--- AIM OF THE EXERCISE ---
Reproduce all the data, character for character.

--- EXTRACTED DATA ---
* * * * * * *

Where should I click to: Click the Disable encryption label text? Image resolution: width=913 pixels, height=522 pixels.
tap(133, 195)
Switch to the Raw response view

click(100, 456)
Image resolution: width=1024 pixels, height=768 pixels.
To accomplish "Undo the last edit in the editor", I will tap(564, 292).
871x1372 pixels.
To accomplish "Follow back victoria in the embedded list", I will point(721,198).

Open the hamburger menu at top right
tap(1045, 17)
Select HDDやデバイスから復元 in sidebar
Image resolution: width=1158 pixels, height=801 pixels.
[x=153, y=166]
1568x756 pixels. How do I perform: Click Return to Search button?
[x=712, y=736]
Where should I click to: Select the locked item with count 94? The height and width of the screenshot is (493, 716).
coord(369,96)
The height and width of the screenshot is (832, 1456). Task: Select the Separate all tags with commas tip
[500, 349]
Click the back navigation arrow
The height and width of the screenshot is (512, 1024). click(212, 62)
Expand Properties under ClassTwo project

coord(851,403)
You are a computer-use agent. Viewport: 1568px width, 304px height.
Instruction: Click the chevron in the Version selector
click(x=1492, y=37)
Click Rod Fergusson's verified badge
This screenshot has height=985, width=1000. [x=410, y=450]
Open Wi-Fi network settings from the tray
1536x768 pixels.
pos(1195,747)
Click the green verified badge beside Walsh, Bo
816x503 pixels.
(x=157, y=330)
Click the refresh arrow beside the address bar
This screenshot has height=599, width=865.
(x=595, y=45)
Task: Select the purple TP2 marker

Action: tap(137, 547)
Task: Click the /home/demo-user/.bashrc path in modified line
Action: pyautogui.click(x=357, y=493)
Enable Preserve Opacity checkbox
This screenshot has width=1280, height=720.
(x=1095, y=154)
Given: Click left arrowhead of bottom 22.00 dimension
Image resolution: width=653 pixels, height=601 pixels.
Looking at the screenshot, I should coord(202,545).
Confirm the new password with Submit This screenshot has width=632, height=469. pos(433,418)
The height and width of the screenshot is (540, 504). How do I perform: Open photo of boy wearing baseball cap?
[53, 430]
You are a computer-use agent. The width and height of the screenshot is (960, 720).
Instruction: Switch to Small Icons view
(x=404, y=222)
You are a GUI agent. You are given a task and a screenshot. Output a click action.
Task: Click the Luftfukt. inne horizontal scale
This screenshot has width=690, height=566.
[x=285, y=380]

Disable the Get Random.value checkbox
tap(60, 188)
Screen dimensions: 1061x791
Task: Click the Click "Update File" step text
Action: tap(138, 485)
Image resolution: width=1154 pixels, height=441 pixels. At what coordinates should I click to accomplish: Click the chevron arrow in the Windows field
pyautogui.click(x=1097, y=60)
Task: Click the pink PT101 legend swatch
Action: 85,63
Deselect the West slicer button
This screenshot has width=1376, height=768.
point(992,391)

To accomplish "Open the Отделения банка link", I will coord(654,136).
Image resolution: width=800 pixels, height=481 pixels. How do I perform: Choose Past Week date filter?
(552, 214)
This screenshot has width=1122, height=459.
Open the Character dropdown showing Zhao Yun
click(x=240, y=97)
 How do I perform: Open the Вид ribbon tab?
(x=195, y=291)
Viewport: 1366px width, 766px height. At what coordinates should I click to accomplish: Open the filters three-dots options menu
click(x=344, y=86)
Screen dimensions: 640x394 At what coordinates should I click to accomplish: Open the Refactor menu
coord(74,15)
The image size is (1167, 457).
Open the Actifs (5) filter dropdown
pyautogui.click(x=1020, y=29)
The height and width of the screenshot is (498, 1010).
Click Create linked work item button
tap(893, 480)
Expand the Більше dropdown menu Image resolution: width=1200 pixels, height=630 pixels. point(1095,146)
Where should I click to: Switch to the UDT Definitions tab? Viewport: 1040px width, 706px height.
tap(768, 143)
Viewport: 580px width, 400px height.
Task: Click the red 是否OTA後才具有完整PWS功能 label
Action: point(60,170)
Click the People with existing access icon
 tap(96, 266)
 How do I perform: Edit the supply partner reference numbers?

* * * * * * *

--- RESULT BELOW ---
Where should I click to: Click the Disable encryption label text? Image resolution: width=913 pixels, height=522 pixels.
tap(133, 195)
Switch to the Raw response view

click(100, 456)
Image resolution: width=1024 pixels, height=768 pixels.
To accomplish "Undo the last edit in the editor", I will tap(564, 292).
871x1372 pixels.
To accomplish "Follow back victoria in the embedded list", I will point(721,198).

Open the hamburger menu at top right
tap(1045, 17)
Select HDDやデバイスから復元 in sidebar
Image resolution: width=1158 pixels, height=801 pixels.
[x=153, y=166]
1568x756 pixels. How do I perform: Click Return to Search button?
[x=712, y=736]
Where should I click to: Select the locked item with count 94? The height and width of the screenshot is (493, 716).
coord(369,96)
The height and width of the screenshot is (832, 1456). Task: Select the Separate all tags with commas tip
[500, 349]
Click the back navigation arrow
The height and width of the screenshot is (512, 1024). click(212, 62)
Expand Properties under ClassTwo project

coord(851,403)
You are a computer-use agent. Viewport: 1568px width, 304px height.
Instruction: Click the chevron in the Version selector
click(x=1492, y=37)
Click Rod Fergusson's verified badge
This screenshot has height=985, width=1000. [x=410, y=450]
Open Wi-Fi network settings from the tray
1536x768 pixels.
pos(1195,747)
Click the green verified badge beside Walsh, Bo
816x503 pixels.
(x=157, y=330)
Click the refresh arrow beside the address bar
This screenshot has height=599, width=865.
(x=595, y=45)
Task: Select the purple TP2 marker

Action: tap(137, 547)
Task: Click the /home/demo-user/.bashrc path in modified line
Action: pyautogui.click(x=357, y=493)
Enable Preserve Opacity checkbox
This screenshot has width=1280, height=720.
(x=1095, y=154)
Given: Click left arrowhead of bottom 22.00 dimension
Image resolution: width=653 pixels, height=601 pixels.
Looking at the screenshot, I should coord(202,545).
Confirm the new password with Submit This screenshot has width=632, height=469. pos(433,418)
The height and width of the screenshot is (540, 504). How do I perform: Open photo of boy wearing baseball cap?
[53, 430]
You are a computer-use agent. The width and height of the screenshot is (960, 720).
Instruction: Switch to Small Icons view
(x=404, y=222)
You are a GUI agent. You are given a task and a screenshot. Output a click action.
Task: Click the Luftfukt. inne horizontal scale
This screenshot has width=690, height=566.
[x=285, y=380]

Disable the Get Random.value checkbox
tap(60, 188)
Screen dimensions: 1061x791
Task: Click the Click "Update File" step text
Action: tap(138, 485)
Image resolution: width=1154 pixels, height=441 pixels. At what coordinates should I click to accomplish: Click the chevron arrow in the Windows field
pyautogui.click(x=1097, y=60)
Task: Click the pink PT101 legend swatch
Action: 85,63
Deselect the West slicer button
This screenshot has width=1376, height=768.
point(992,391)

To accomplish "Open the Отделения банка link", I will coord(654,136).
Image resolution: width=800 pixels, height=481 pixels. How do I perform: Choose Past Week date filter?
(552, 214)
This screenshot has width=1122, height=459.
Open the Character dropdown showing Zhao Yun
click(x=240, y=97)
 How do I perform: Open the Вид ribbon tab?
(x=195, y=291)
Viewport: 1366px width, 766px height. At what coordinates should I click to accomplish: Open the filters three-dots options menu
click(x=344, y=86)
Screen dimensions: 640x394 At what coordinates should I click to accomplish: Open the Refactor menu
coord(74,15)
The image size is (1167, 457).
Open the Actifs (5) filter dropdown
pyautogui.click(x=1020, y=29)
The height and width of the screenshot is (498, 1010).
Click Create linked work item button
tap(893, 480)
Expand the Більше dropdown menu Image resolution: width=1200 pixels, height=630 pixels. point(1095,146)
Where should I click to: Switch to the UDT Definitions tab? Viewport: 1040px width, 706px height.
tap(768, 143)
Viewport: 580px width, 400px height.
Task: Click the red 是否OTA後才具有完整PWS功能 label
Action: point(60,170)
Click the People with existing access icon
 tap(96, 266)
 How do I perform: Edit the supply partner reference numbers?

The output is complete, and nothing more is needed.